[Kutipan sumber]
↓
Moratorium utang yang diawasi pengadilan dan proses kepailitan untuk sukuk jarang terjadi, mengingat kerumitan pembuatan aplikasi semacam itu di pengadilan agama dalam negeri, berbeda dengan pengadilan niaga. Hukum Indonesia menyatakan bahwa pengadilan agama memiliki kewenangan dalam menyelesaikan sengketa keuangan Islam. Namun, dalam praktiknya, hal ini dapat diselesaikan di pengadilan niaga jika kedua belah pihak setuju. Pengadilan agama sering digunakan untuk menyelesaikan transaksi ritel yang lebih sederhana, sementara pengadilan komersial biasanya mengadili sengketa komersial yang kompleks, karena pihak yang berperkara menganggap pejabat lebih kompeten dalam memutuskan masalah tersebut.
Misalnya, gagal bayar sukuk oleh PT Berlian Laju Tanker Tbk pada 2012 diselesaikan melalui pengadilan niaga dan menghasilkan rencana restrukturisasi. Kegagalan pembiayaan syariah di antara lembaga keuangan telah diperlakukan sama dengan default pinjaman konvensional dari apa yang telah kita amati sejauh ini. Restrukturisasi sukuk publik dalam negeri di luar pengadilan umumnya mengikuti perlakuan yang sama dengan obligasi dan mencakup perpanjangan jatuh tempo dan penangguhan distribusi berkala.
↑
[Tugas latihan A] Salin secara persis bagian kutipan tentang sukuk, mulai dari "Misalnya, gagal bayar" dan terus sampai "penangguhan distribusi berkala.".
Kutipan dan data merupakan dua bahan yang terpisah satu sama lain.

[Data yang tersedia]
↓
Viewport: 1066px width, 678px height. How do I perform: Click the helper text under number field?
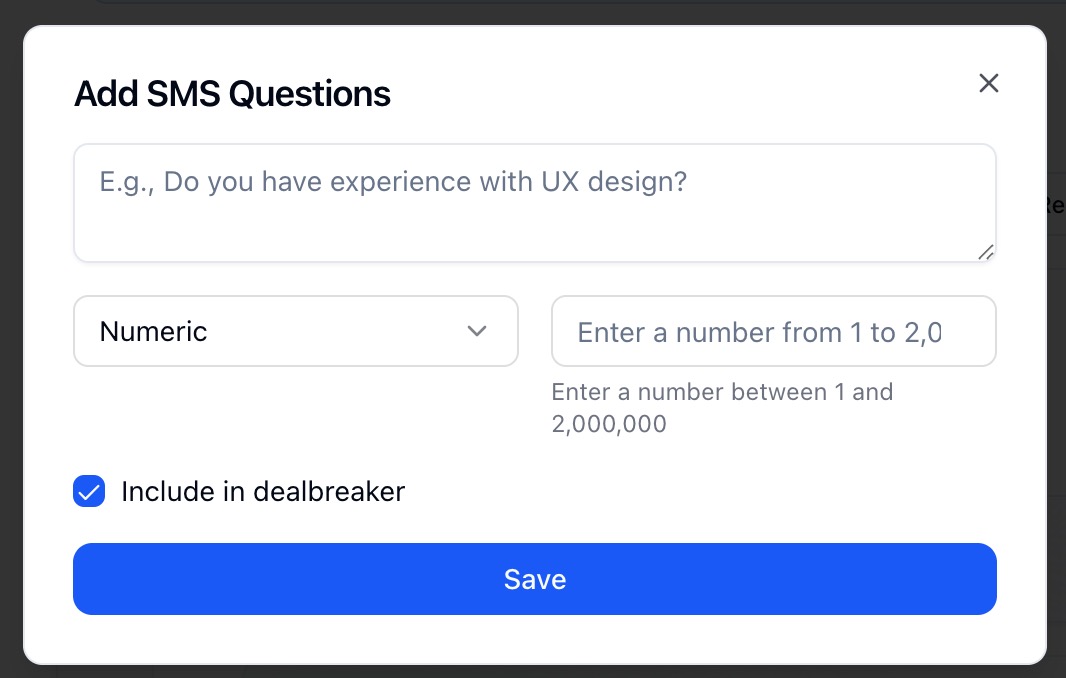(x=722, y=407)
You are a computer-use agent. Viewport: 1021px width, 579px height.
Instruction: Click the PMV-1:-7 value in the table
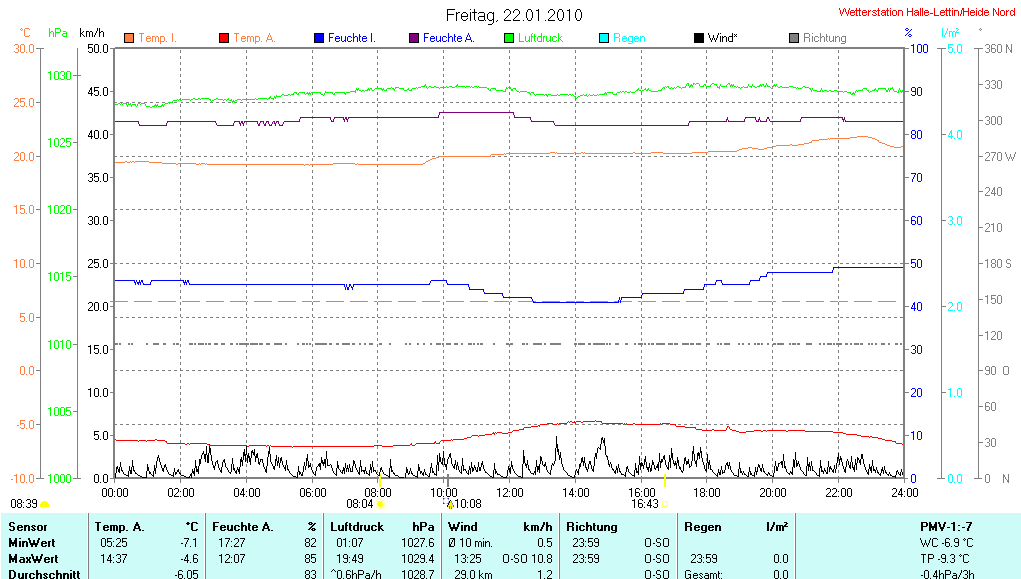946,526
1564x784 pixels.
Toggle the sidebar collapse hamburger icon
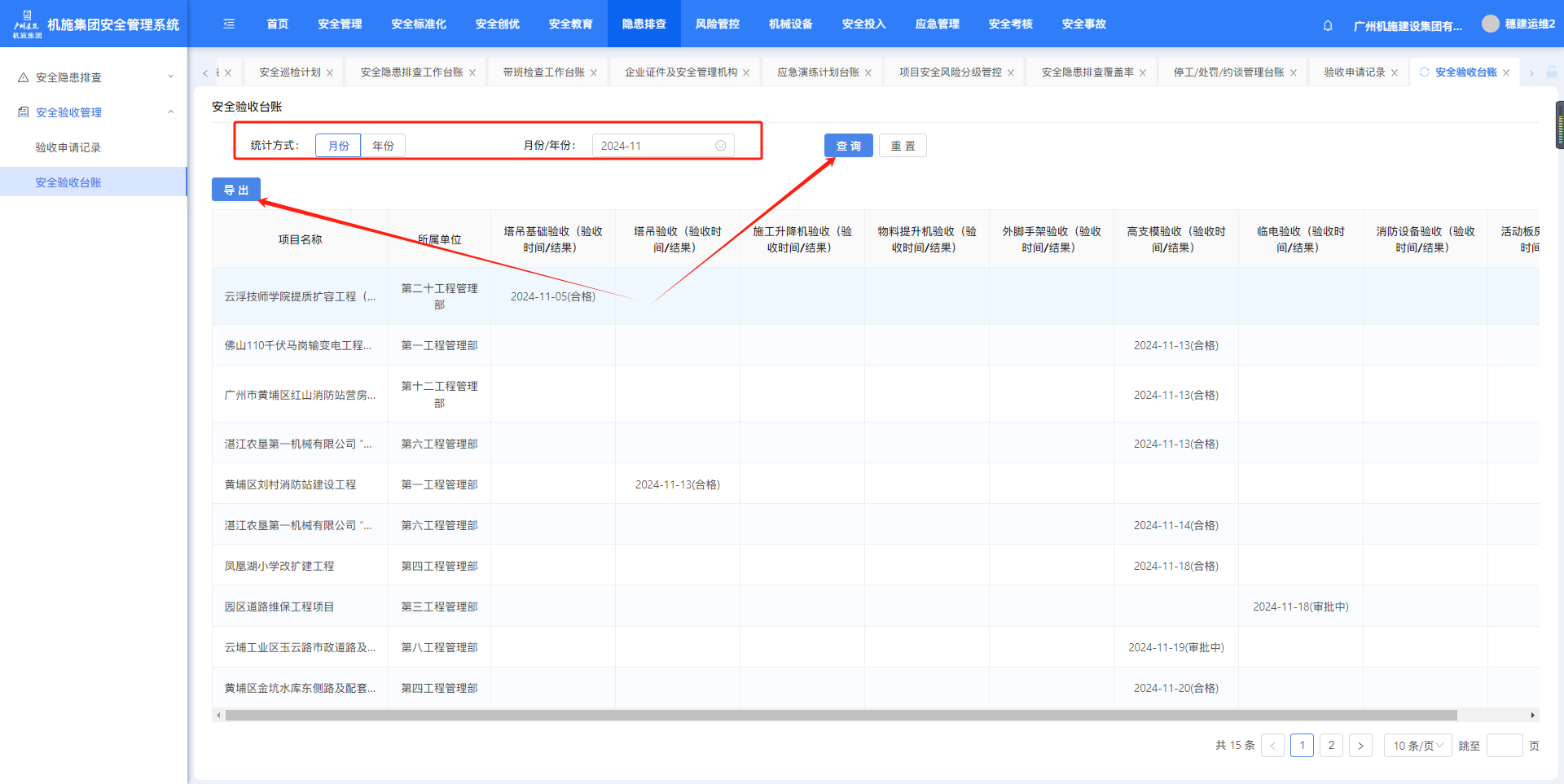click(229, 24)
↑
[Tugas latihan B] Tulis kembali baris-baris data, mulai dari baris yang memuat "1564x784 pixels." dan terus sampai akhir data, lengkap dengan perintahnya, sambil menggeser setiap angka koordinat dengan menambahkan 64. Jangan sertakan gambarnya.

[Hasil latihan A]
Misalnya, gagal bayar sukuk oleh PT Berlian Laju Tanker Tbk pada 2012 diselesaikan melalui pengadilan niaga dan menghasilkan rencana restrukturisasi. Kegagalan pembiayaan syariah di antara lembaga keuangan telah diperlakukan sama dengan default pinjaman konvensional dari apa yang telah kita amati sejauh ini. Restrukturisasi sukuk publik dalam negeri di luar pengadilan umumnya mengikuti perlakuan yang sama dengan obligasi dan mencakup perpanjangan jatuh tempo dan penangguhan distribusi berkala.

[Hasil latihan B]
1564x784 pixels.
Toggle the sidebar collapse hamburger icon
click(293, 88)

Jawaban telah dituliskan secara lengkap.